> _PAGE_

########################################

By Bishop Duleep de Chickera

Bishop Duleep de Chickera

Bishop Duleep de Chickera

Yesterday’s energy

Sri Lanka is still overwhelmed with the peoples’ energy that a few days ago brought the immeasurable gift of democratic regime change.

As the campaign heightened, one word; “ wenasak”– (Sinhala-“a change”) became a spontaneous and variable slogan or code, determined by the context in which it was used. There was no need to mention a name or colour or symbol; people simply wanted a change. Over 80% voted.

“Wenasak” was however possible due to a convergence of several democratic forces. Some of these were;

  • The several opposition politicians who tirelessly monitored a deteriorating political culture and addressed matters of public interest.
  • The determined vigilance of a cross section of Civil Society ranging from formal to informal groups who upheld the cause of good governance.
  • The persistence of sections of the media, who investigated, exposed, wrote and spoke in circumstances of deceit, censorship and harassment.
  • The dogged initiative of a small group of persons led by a senior Buddhist Monk who asserted that a primary cause of our crisis in governance; the executive presidency, can and must be abolished.
  • Shrewd and carefully guarded political planning, in a culture infested with informants and surveillance that facilitated the emergence of a common opposition candidate and a rare show of consensus among several political parties to come together to back him all the way.
  • The professional and sensitive role played by the Elections Commissioner and the IGP and their respective departments in circumstances of acute politicisation.
  • The presence and expertise of teams of monitors and observers; both local and International.

########################################

> _RECORD SET_
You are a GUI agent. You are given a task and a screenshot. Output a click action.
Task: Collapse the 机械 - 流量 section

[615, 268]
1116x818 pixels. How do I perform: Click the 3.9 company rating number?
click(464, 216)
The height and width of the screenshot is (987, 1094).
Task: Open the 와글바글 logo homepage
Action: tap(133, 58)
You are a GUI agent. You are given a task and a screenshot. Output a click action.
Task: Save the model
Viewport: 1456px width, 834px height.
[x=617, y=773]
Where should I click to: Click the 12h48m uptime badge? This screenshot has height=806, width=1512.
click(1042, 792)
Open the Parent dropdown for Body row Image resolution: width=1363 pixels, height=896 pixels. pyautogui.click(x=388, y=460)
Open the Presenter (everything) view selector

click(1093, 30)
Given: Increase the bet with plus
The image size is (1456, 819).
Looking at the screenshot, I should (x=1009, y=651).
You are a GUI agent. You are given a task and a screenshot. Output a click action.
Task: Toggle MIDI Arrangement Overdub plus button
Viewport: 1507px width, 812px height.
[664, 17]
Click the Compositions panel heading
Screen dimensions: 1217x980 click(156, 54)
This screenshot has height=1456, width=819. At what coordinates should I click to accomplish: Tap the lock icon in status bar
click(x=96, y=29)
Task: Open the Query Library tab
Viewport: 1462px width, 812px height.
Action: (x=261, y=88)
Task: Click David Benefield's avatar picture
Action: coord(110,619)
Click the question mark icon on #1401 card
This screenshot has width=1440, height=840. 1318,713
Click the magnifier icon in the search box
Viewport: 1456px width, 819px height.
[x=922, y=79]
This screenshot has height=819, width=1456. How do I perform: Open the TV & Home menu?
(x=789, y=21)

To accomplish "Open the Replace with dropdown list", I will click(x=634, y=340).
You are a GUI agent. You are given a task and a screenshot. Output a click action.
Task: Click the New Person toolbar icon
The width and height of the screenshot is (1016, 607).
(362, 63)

########################################

> _STATED PROBLEM_
Please copy everything in the piece on Sri Lanka's election from "Sri Lanka is" down to "of public interest.", word for word. This material was taken from a separate source.

> _RESPONSE FOR THIS EXERCISE_
Sri Lanka is still overwhelmed with the peoples’ energy that a few days ago brought the immeasurable gift of democratic regime change.

As the campaign heightened, one word; “ wenasak”– (Sinhala-“a change”) became a spontaneous and variable slogan or code, determined by the context in which it was used. There was no need to mention a name or colour or symbol; people simply wanted a change. Over 80% voted.

“Wenasak” was however possible due to a convergence of several democratic forces. Some of these were;

  • The several opposition politicians who tirelessly monitored a deteriorating political culture and addressed matters of public interest.